Uygulamayı indirmek için QR kodu tarayın
iOS & Android

Hangisi daha önceliklidir; ürün mü yoksa marka mı? Curve'ün arayüzünün ilk versiyonuna bir bakın

Validated Media

Maven11 Capital Ürün Yöneticisi Bram Van Roelen tarafından yazılmıştır

Derleyen: Tia, Techub News

"Girişim şirketleri farklı aşamalarda ürün geliştirme ve marka pazarlamasını nasıl dengelemelidir: erken aşamalarda mükemmel ürünler inşa etmeye odaklanmalı ve marka ambalajına çok erken güvenmemek için marka pazarlamasını sonraki aşamalarda kademeli olarak artırmalıdırlar." Her hafta, bazı girişim şirketleri kendileri için bir "marka hikayesi" tasarlamaları için pahalı ajanslar işe alıyor.

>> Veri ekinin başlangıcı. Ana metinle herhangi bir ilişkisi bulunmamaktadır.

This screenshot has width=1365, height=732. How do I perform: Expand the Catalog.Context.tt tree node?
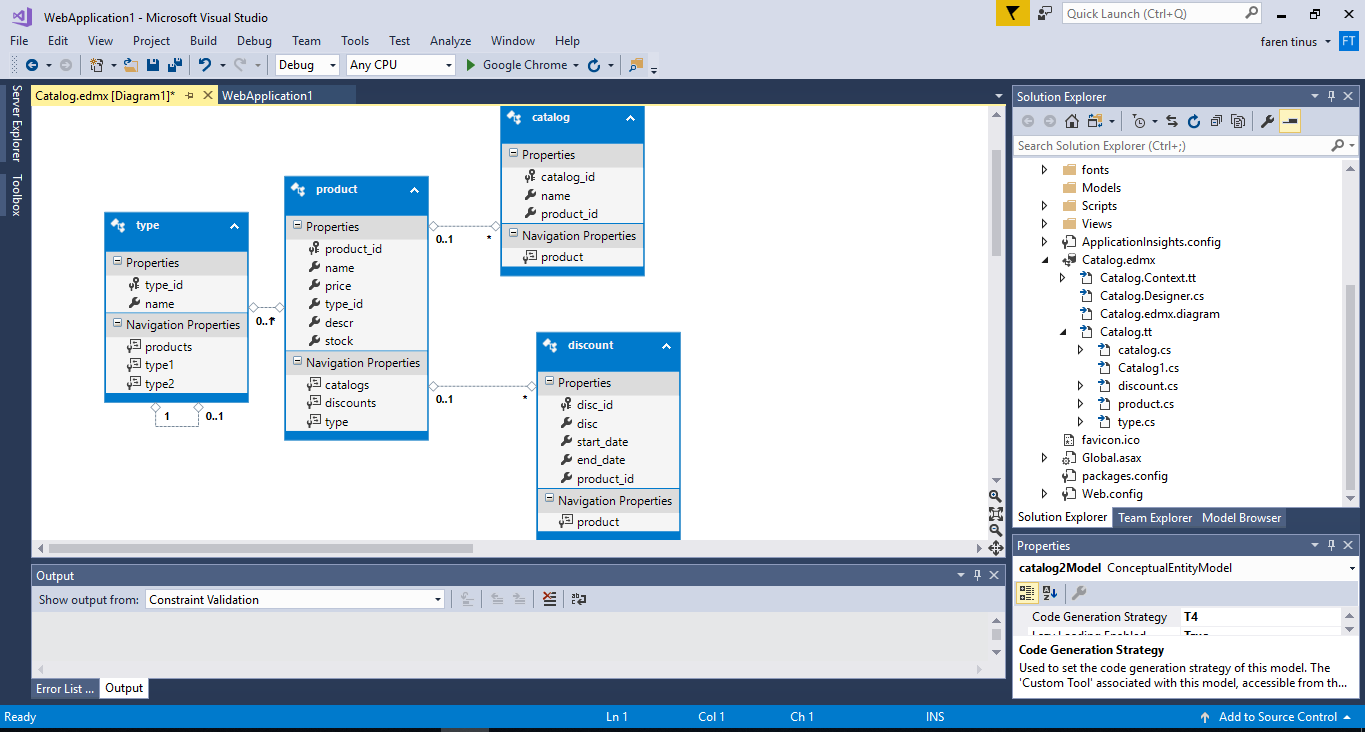[1062, 277]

Ancak Aave, bir hackathon projesi gibi görünen bir aletten, DeFi borç verme pazarında omurga görevi gören bir güce dönüştü. Bu bir tesadüf değil, bir kalıptır ve çoğu kurucunun yanlış anladığı bir şeydir. Curve'e bir bakın. Arayüzü DeFi'deki en hantal arayüzlerden biri olmaya devam etse de (90'ların bilimsel hesap makinelerine benziyor) işlem hacminde 1,5 trilyon doları aşmayı başardılar. Bugün, DeFi'deki en başarılı protokollerden biri olmaya devam ediyorlar ve ürününüz yeterince iyiyse kullanıcıların hemen hemen her şeyi görmezden geleceğini kanıtladılar.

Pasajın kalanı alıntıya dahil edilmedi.